A Ponte de Arame em Monteiros vai ser transladada por causa das barrragens

A Iberdrola efectuou esta terça-feira, um ponto da situação do Sistema Eletroprodutor do Tâmega. Com 35% dos trabalhos já realizados, a concessionária emprega 1.500 trabalhadores de forma directa. A construção das três barragens: Gouvães, Daivões e Alto Tâmega, tem um investimento de 1.500 milhões e projecta a criação de 13.500 empregos de forma directa e indirecta, no período onde o volume de trabalho é maior (2018-2020). Para a Iberdrola “a contratação de mão-de-obra local é uma prioridade”, como mencionou José Maria Otero, responsável pela área de licenciamento da Iberdrola. Neste momento 15% dos trabalhadores são oriundos da zona do empreendimento.

Sara Hoya, responsável ambiental da Iberdrola, explicou o Plano de Ação Socioeconómico assinado com os sete municípios envolvidos no empreendimento (Vila Pouca de Aguiar, Ribeira de Pena, Boticas, Chaves, Valpaços, Montalegre e Cabeceiras de Basto). A verbal global do plano é de 50 milhões, dos quais 24 milhões serão canalizados para a gestão dos municípios, enquanto que 26 milhões ficam reservados para a expropriações, transladação de património e monitorização ambiental.
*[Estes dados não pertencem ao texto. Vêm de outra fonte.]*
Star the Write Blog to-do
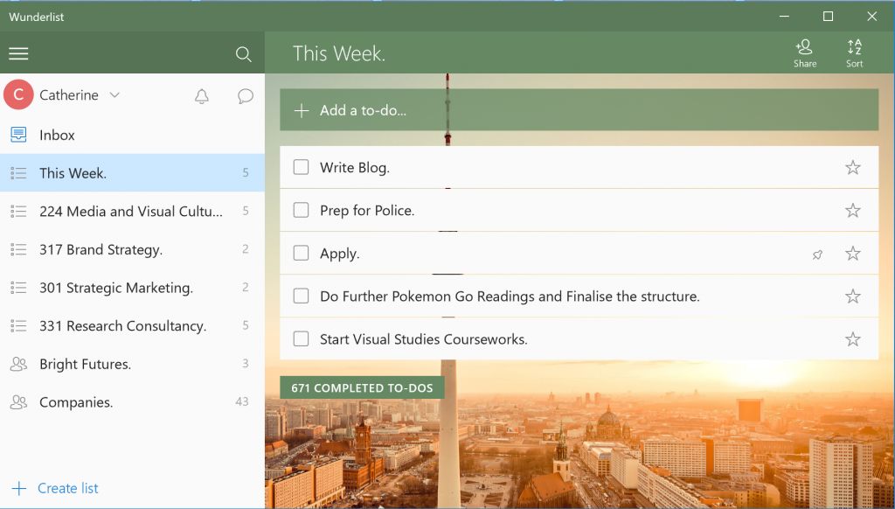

A Ponte de Arame, que liga a aldeia de Monteiros, em Vila Pouca de Aguiar, a Veral, em Boticas, vai ser transladada por causa da subida das águas. A confirmação foi feita por Sara Hoya, da Iberdrola. Esta terça-feira, a concessionária realizou uma visita a algumas obras financiadas aos municípios. Em Ribeira de Pena, evidencia-se a Casa do Produtor e o Museu Escola. Já, em Boticas, a Iberdrola apoia a potencialização do Boticas Parque – Natureza e Biodiversidade. Quanto a Vila Pouca de Aguiar, a concessionária espanhola, financiou o Centro Hípico de Pedras Salgadas, bem como o Centro Interpretativo de Tresminas.